▶ _Work required_
Only one stretch of the data below is needed: the line with "This screenshot has" through the last line. Output it exactly and drop the pictures.

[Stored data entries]
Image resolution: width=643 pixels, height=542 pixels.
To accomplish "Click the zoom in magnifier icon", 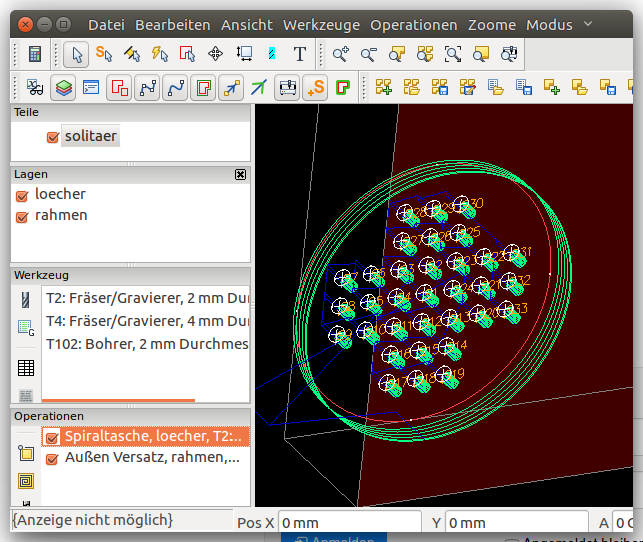I will click(341, 54).
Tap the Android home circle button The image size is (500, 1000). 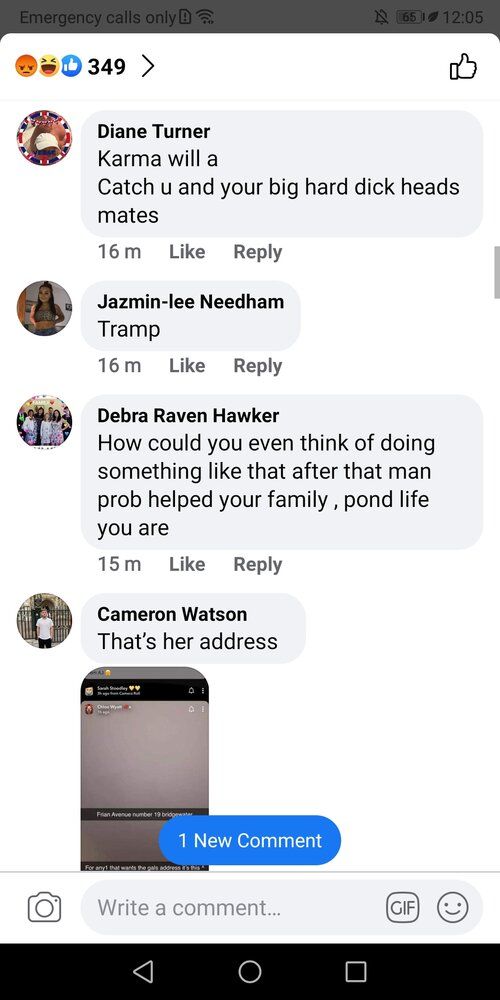[x=250, y=971]
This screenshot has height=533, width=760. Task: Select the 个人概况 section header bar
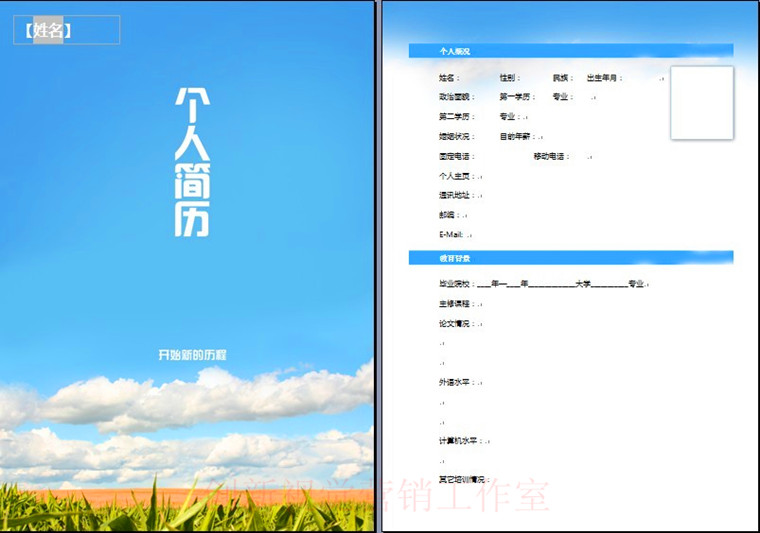click(570, 50)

▶ _Result for this exercise_
This screenshot has height=533, width=760. Task: Select the 个人概况 section header bar
click(570, 50)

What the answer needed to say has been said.